{¶ 1} Defendant-appellant, Ronald Parker (Parker), appeals his convictions for forgery and attempted theft. Having reviewed the arguments and pertinent law, we affirm.
{¶ 2} The facts giving rise to this appeal began the evening of December 23, 2005. Parker entered a Check Smart located at 15726 Broadway Avenue, Maple Heights, Ohio, and attempted to cash a check in the amount of $156,345.82. The check named Hydralogic Systems Inc. (Hydralogic) as the payor and Parker as the payee. The check was numbered 192. Parker never executed the check by signature.

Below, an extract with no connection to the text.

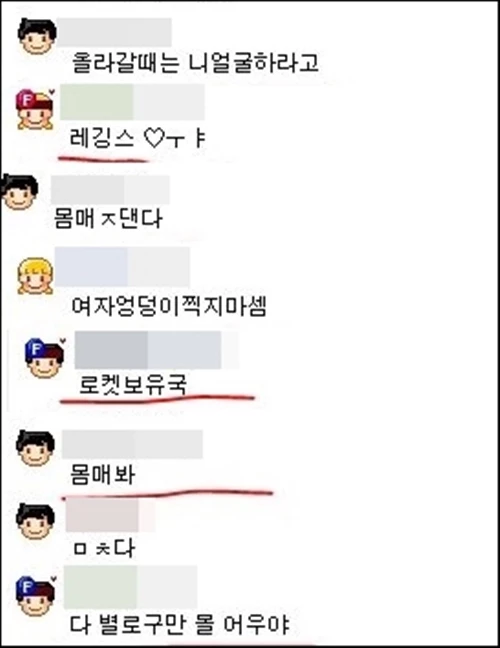Select the 로켓보유국 comment text
Image resolution: width=500 pixels, height=648 pixels.
[x=133, y=384]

{¶ 3} The Check Smart store manager at the time, Willard Brickey (Brickey), was unable to verify the check because it was after regular business hours, and upon further instruction from the district manager was told not to cash the check for Parker. Brickey made copies of the check and of Parker's identification and returned both to Parker. Brickey did not contact the police. Thereafter, in the early afternoon of December 29, 2005, Parker returned to the same Check Smart location and attempted to cash a second check, this time in the amount of $26,958. The check named Saunacore as the payor and Parker as the payee. The check was numbered 3826. Parker executed the check by signature. The teller, Shameka Murphy (Murphy), contacted Saunacore and *Page 4 determined that the check was fraudulent. Murphy contacted the Maple Heights police.
{¶ 4} When the police arrived, Parker told police that he began working for Global Seafood, Ltd. (Global Seafood), a Korean company, three weeks earlier. Parker stated that he maintained internet contact with Young Chui Kim, a Global Seafood representative, and had agreed to act as distributor for their company.

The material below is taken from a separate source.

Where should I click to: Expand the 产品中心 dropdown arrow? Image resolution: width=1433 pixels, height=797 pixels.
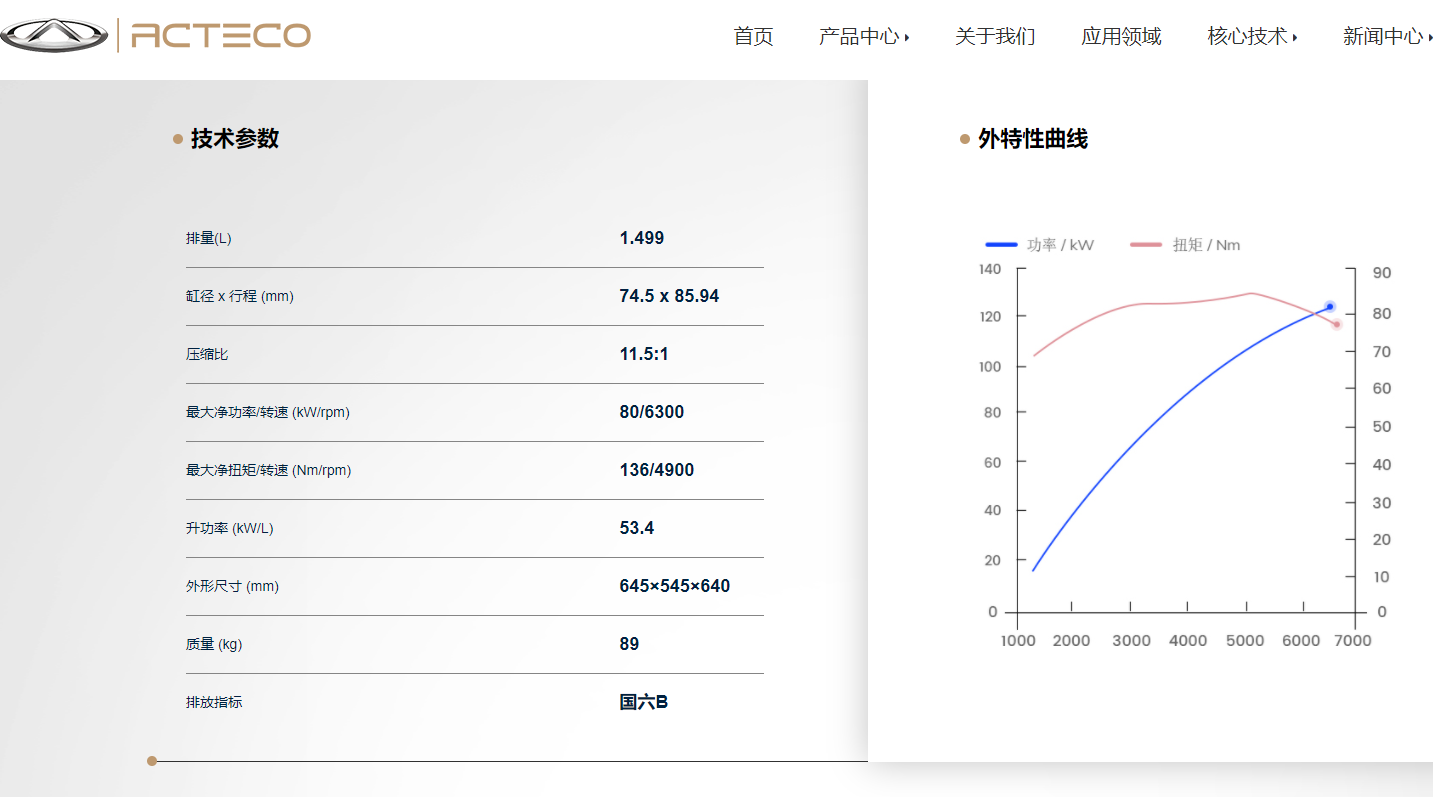pos(907,38)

{¶ 5} Parker told police that part of his job responsibilities included collecting checks on behalf of Global Seafood. Parker indicated that, since he did not have the opportunity to open a business account, Global Seafood gave him permission to collect checks for deposit into his personal accounts, thus explaining the checks naming Parker as payee.
{¶ 6} It should be noted that Hydralogic is in the business of odor control and pest control, and Saunacore manufactures hot tubs and saunas. Hydralogic and Saunacore are not in the seafood business.
{¶ 7} On March 3, 2006, a Cuyahoga County Grand Jury indicted Parker on four counts of forgery, in violation of R.C. 2913.31, and two counts of attempted theft, in violation of R.C. 2923.02 and 2913.02.
{¶ 8} On October 17, 2006, the case proceeded to jury trial, and on October 20, 2006, the jury returned the following verdicts: guilty of two counts of forgery *Page 5 pertaining to the $26,958 check, guilty of one count of attempted theft also pertaining to the $26,958 check, and not guilty of the remaining counts.
{¶ 9} On December 15, 2006, the trial court sentenced Parker to one year of imprisonment for each count of forgery and six months of imprisonment for attempted theft, all to be served concurrently. On May 17, 2007, Parker filed a motion for judicial release, which was granted by the trial court.
{¶ 10} Parker appeals, raising three assignments of error for our review.
{¶ 11} ASSIGNMENT OF ERROR NUMBER ONE
"The trial court committed plain error when it allowed irrelevant testimony regarding other allegedly spurious checks which unfairly prejudiced the appellant (T.173-181)."
{¶ 12} Parker argues that the trial court erred when it admitted Murphy's testimony regarding Parker's prior check cashing transactions with Check Smart.
{¶ 13} Parker did not object to Murphy's testimony during trial and thus, we review for plain error. State v. Moreland (1990),50 Ohio St.3d 58. Pursuant to Crim. R. 52(B): "Plain error or defects affecting substantial rights may be noticed although they were not brought to the attention of the court."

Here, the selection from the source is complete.